テニスの時って、集中してコートに入って外もあまり見ないで・・・という感じだったけど、ピックルボールではコートに入っても、審判の方に「相手のこと知ってる?」とか聞かれて、自己紹介から始まっちゃったりして。「どこらきたの?」「日本から来たよ」みたいな感じで。そこから、さっと試合に入っていく感じもあるので、最初はちょっと狂うからやめてくれっていう感じがあったけど。なんですかね、スポーツの原点が残っているのかな、と。試合中も、相手のナイスショットに「ナイスショットだね!」とか言ったりするので、そういうところが。試合は本気なんだけど、相手のことを称えたり、相手のことを知ったうえでプレーするとか、ただただ勝った負けただけじゃなくて、そういうカルチャーがあるのが、良いところだなと思った。

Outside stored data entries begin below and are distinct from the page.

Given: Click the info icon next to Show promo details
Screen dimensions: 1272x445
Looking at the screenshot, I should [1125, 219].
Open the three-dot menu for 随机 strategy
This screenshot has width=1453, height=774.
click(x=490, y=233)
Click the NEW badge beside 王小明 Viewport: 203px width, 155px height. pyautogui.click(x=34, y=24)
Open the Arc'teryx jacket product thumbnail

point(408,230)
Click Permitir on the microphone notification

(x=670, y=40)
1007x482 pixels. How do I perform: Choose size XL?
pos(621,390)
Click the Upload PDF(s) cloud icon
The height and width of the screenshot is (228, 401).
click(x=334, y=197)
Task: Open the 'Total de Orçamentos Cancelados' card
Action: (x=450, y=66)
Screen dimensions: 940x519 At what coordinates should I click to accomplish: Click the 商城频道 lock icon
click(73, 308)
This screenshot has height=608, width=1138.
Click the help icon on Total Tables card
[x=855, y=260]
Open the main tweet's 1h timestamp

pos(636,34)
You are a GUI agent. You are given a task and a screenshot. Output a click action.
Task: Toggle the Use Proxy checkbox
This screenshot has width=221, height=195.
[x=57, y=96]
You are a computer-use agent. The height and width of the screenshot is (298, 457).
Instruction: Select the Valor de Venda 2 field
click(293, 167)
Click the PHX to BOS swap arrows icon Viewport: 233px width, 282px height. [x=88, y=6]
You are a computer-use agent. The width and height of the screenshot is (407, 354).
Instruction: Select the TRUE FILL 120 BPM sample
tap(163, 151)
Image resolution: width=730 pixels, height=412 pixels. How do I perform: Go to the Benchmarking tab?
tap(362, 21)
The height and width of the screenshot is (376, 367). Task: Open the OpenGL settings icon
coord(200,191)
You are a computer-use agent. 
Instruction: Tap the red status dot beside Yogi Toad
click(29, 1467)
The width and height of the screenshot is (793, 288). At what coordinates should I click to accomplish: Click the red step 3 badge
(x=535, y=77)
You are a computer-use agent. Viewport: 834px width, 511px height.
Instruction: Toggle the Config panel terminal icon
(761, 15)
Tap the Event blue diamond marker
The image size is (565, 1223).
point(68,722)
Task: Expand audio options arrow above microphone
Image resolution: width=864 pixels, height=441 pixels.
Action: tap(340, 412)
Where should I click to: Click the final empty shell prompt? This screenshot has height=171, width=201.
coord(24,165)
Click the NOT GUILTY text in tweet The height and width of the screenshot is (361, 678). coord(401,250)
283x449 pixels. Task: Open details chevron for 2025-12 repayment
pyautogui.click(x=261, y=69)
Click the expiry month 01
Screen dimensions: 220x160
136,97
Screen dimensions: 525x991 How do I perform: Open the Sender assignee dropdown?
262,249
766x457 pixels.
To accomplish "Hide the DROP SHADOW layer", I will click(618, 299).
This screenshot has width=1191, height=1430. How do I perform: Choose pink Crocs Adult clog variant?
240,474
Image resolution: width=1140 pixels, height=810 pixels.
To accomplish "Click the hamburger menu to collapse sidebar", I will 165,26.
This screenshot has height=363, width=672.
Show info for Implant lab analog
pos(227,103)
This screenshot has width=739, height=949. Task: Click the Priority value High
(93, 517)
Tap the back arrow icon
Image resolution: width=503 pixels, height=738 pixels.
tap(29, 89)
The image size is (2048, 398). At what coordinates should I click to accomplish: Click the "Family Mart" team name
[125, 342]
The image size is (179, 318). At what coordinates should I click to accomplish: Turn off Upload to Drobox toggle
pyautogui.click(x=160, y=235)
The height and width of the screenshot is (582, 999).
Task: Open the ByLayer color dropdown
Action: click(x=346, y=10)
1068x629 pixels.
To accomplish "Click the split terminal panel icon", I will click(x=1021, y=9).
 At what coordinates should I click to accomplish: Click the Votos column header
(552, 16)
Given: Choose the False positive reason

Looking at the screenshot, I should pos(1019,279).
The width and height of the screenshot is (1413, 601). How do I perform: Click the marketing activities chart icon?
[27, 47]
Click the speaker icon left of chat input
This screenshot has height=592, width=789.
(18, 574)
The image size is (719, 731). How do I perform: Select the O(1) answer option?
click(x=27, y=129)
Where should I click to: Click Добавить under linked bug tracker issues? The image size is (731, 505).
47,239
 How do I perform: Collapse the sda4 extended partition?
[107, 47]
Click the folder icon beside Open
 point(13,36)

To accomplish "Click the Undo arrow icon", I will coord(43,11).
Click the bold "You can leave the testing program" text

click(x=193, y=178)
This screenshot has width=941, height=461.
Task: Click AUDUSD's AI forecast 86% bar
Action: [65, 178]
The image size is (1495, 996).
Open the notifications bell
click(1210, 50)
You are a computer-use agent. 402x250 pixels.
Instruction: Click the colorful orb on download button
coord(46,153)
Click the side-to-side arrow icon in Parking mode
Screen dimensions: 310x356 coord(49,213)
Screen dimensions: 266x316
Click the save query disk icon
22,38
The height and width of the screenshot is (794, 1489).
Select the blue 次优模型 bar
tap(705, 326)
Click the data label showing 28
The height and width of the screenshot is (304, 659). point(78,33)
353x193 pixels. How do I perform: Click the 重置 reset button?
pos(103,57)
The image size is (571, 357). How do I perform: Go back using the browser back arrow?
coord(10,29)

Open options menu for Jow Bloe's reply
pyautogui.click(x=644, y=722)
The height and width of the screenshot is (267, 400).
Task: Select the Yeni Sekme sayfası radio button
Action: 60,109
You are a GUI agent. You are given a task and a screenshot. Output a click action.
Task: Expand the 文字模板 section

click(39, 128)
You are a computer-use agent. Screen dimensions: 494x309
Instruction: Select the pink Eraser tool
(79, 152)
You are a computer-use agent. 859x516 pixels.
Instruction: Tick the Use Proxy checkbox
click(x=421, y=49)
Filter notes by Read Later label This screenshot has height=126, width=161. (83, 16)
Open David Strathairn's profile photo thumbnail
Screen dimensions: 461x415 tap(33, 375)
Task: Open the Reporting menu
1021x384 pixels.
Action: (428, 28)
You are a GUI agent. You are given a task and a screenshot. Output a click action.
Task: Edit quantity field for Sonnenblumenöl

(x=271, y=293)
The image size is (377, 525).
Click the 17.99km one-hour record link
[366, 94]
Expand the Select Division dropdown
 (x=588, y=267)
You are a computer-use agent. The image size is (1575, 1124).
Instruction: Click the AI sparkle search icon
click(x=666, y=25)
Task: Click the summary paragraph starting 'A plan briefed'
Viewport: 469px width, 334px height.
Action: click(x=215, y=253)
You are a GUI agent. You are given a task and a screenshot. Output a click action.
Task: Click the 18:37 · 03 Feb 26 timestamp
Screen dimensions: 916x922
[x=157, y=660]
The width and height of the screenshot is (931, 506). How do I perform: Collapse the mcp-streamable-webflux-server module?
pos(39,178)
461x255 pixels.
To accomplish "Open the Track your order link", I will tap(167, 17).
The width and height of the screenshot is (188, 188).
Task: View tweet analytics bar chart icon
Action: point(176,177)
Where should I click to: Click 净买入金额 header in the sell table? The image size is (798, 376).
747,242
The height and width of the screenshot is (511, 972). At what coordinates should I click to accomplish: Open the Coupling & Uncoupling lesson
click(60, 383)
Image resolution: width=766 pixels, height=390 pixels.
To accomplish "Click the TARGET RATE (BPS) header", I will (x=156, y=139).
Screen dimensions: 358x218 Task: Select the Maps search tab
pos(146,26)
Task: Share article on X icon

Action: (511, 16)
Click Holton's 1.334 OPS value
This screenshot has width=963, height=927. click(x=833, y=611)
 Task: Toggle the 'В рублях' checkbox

出水:素敵ですね。最近流行ってきたスポーツ、スケートボードとかも、競技の合間にカジュアルにしゃべったり会場も盛り上がっていたりとか、スポーツとして進化している。競技として新しい見せ方というのも、ピックルボールらしさでしょうか。

吉冨:アメリカって、パーティー好きだとか、スポーツ好きだとか、そういう雰囲気があると思うのですけど、スポーツとしての大切な部分がしっかりあるなと思うので、そういうカルチャーとかも日本で流行って欲しい。スポーツとして、コミュニケーションとか、いろんな人と関わったりとか、そういうことも同時に発展していくと、個人的には嬉しいなと思っている。

出水:日本でムーブメントが沸き起こる予感は?

吉冨:私的には、とっても感じている。皆がまだ知らないだけ。あとは、施設が日本にはないので、ちょっとずつ出来てくると、日本でもピックル旋風は巻き起こるのではないかと思う。

出水:私もプレーしたけど、とにかく敷居が低い。簡単に当たるし、打球の速度も早くないのでリターンもとれるし、相手のことを振り回す余裕があったり、めちゃめちゃ楽しい。できているって感じるハードルが低いので、一度やったらやみつきになりますね。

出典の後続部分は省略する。